WHAT IS NEEDED:
Copy the data word for word, from its beginning through the line containing "I will 852,720.".

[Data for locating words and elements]
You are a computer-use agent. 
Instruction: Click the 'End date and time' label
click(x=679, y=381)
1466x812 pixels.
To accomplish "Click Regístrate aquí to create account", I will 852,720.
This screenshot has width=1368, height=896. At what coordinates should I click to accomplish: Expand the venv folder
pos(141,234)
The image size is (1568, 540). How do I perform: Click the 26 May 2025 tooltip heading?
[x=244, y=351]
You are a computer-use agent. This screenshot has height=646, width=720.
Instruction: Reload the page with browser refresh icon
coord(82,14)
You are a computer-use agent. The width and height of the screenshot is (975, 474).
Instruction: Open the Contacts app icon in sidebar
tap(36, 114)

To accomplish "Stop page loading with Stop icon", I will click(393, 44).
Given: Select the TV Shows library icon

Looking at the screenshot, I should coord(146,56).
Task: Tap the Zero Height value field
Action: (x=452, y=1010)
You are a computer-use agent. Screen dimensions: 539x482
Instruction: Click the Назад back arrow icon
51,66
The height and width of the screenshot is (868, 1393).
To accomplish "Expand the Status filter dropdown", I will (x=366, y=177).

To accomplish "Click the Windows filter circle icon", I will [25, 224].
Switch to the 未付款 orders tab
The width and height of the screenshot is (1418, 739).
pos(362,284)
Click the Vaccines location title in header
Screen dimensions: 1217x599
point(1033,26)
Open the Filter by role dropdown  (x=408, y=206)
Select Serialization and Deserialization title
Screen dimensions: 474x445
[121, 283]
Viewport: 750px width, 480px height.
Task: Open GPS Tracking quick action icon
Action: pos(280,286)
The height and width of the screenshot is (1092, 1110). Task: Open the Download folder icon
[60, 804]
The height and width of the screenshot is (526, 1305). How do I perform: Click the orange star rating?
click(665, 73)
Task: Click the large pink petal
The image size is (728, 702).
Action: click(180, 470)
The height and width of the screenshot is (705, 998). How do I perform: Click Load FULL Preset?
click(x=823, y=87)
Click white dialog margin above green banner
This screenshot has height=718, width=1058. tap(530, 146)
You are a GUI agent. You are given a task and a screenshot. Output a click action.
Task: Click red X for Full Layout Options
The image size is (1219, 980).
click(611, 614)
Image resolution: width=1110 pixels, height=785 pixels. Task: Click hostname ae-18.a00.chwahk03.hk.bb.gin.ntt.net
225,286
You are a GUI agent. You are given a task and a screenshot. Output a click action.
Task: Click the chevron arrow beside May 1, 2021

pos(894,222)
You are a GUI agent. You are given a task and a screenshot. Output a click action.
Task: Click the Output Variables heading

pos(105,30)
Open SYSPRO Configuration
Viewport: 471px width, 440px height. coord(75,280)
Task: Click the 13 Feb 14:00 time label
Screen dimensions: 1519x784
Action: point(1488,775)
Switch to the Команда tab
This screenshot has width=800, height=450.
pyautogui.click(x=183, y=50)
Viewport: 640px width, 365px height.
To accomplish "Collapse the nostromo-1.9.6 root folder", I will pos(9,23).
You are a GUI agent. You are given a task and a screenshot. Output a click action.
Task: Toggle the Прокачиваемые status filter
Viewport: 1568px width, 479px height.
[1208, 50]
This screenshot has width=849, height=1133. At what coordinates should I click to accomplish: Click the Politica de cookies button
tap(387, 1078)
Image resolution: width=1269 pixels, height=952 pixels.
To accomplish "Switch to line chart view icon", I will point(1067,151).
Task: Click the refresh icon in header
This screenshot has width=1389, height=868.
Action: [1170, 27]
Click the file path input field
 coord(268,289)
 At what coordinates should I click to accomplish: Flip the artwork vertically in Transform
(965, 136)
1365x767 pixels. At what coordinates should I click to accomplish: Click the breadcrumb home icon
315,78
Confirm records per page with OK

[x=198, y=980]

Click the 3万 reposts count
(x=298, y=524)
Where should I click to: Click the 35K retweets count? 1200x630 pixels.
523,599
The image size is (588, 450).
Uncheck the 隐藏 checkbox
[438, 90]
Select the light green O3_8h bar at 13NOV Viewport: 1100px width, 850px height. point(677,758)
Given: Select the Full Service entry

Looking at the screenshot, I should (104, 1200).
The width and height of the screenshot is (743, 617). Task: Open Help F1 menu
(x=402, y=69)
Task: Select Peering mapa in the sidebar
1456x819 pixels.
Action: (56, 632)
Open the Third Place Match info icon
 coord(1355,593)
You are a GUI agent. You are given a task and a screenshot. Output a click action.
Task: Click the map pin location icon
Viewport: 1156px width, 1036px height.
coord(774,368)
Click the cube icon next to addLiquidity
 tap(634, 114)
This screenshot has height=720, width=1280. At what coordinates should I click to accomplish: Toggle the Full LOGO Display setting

RESULT:
You are a computer-use agent. 
Instruction: Click the 'End date and time' label
click(x=679, y=381)
1466x812 pixels.
To accomplish "Click Regístrate aquí to create account", I will 852,720.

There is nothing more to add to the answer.